Belajar dari Cerita Kuda Nil
Untuk memahami realitas penelitian, hampir di setiap
pertemuan pertama kuliah metodologi penelitian selalu saya buka dengan sebuah
cerita (mungkin anekdot) tentang “Kuda Nil Mencari Surga”. Kuda Nil, atau Hippopotamius Amphibius dalam bahasa
latin adalah seekor hewan darat terbesar ketiga setelah gajah dan badak putih
yang berasal dari sub-sahara Afrika (Wikipedia.org). Hewan ini menghabiskan
banyak waktu istirahatnya dengan berendam di air (dahulunya di sungai Nil).
Jika binatang ini menguap, maka akan tampak lobang mulutnya yang lebar seperti
sebuah gua besar.
Suatu ketika, entah ilham dari mana, atau mimpi apa,
tiba-tiba Kuda Nil itu berazam untuk mencari apa yang disebutnya dengan
“surga”. Demi mencari surga yang
dibayangkan itu, ia pun rela menempuh perjalanan panjang dan pengembaraan yang
tak berbatas waktu dan tempat. Dari hari ke hari, minggu ke minggu, hingga
bulan dan tahun pun siap dilewatinya demi pengembaraan mencari surga itu.
Siapapun yang ditemuinya dalam perjalanan itu, ia lontarkan pertanyaan tentang
surga itu; taukah anda dimana surga itu, dan tunjukkan aku akan surga itu?
Banyak yang dia temui, dan dia tanyakan tentang surga,
semua menjawab tidak tahu. Hari demi hari, minggu demi minggu, bulan demi bulan
hingga (bahkan) bertahun-tahun ia mencari setiap orang dan bertanya tentang
surga. Dengan wajah yang tampak letih, lesu dan kelelahan, Kuda Nil teruskan
pengembaraan mencari “surga” itu. Sampailah suatu hari ia bertemu dengan ikan
paus, dan kepadanya diberikan pertanyaan yang sama.
“Wahai ikan Paus, tahukan engkau tentang surga?
Dan tolong beritahukan saya dimana surga
itu?”. Tanya kuda Nil.
Jika sebelumnya ia dapat jawaban tidak tahu dengan
surga itu. Berbeda dengan apa yang ia dapatkan dari ikan Paus. Ikan Paus tidak
langsung menjawab pertanyaan Kuda Nil. Ia malah tertawa terbahak-bahak sehingga
membuat Kuda Nil penasaran dan tak sabar menunggunya.
“mengapa engkau tertawa terbahak-bahak wahai ikan
Paus?
Adakah engkau tahu tentang surga yang aku cari?
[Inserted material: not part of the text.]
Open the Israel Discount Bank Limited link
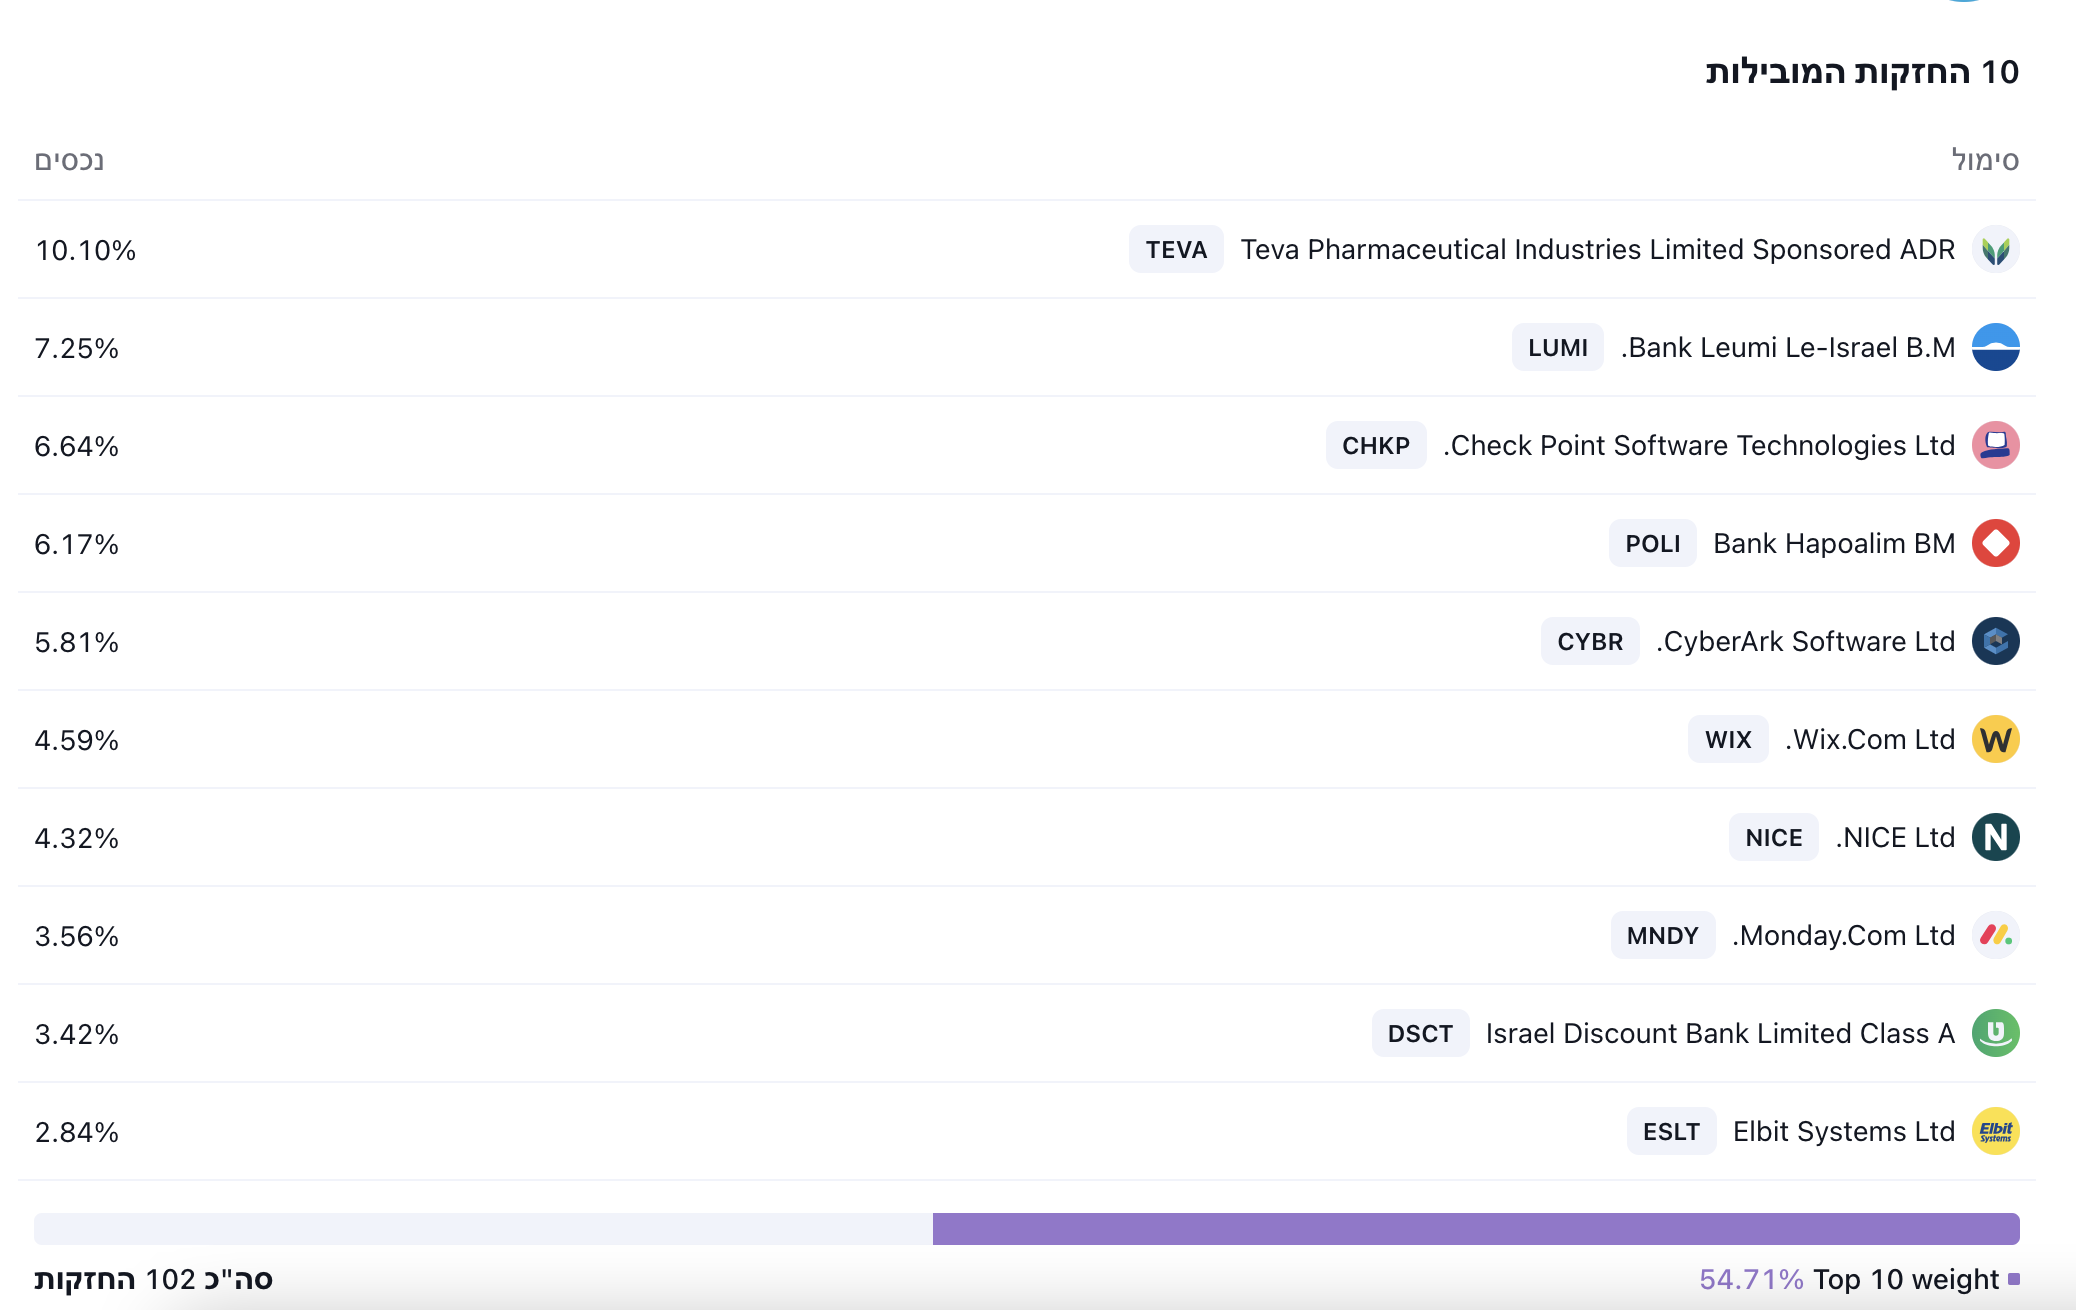 (1719, 1033)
Kalau engkau tahu, segeralah beritahu aku”. Desak Kuda Nil.
“sabar, tak perlu terburu-buru” jawab
ikan Paus dengan santai.
Jawaban ikan Paus semakin membuat Kuda
Nil penasaran dan tak sabaran. Dalam benak Kuda Nil, mungkin inilah saatnya aku
menemukan “surga” itu. Sepertinya ikan Paus benar-benar tahu dimana surga yang
aku cari. Dengan hati yang penuh harap dan tak sabaran menemukan apa yang
dicarinya selama ini, Kuda Nil terus mendesak ikan Paus untuk segera memberitahukan
ia akan “surga” itu.
“Ok lah, kalau kau benar-benar mau ketemu dengan
surga yang kau cari, ikuti petunjuk ku” kata ikan Paus dengan penuh “wibawa”
dan meyakinkan.
“Ok baiklah, cepatlah beri aku petunjuk
wahai ikan Paus” pinta Kuda Nil tak sabaran.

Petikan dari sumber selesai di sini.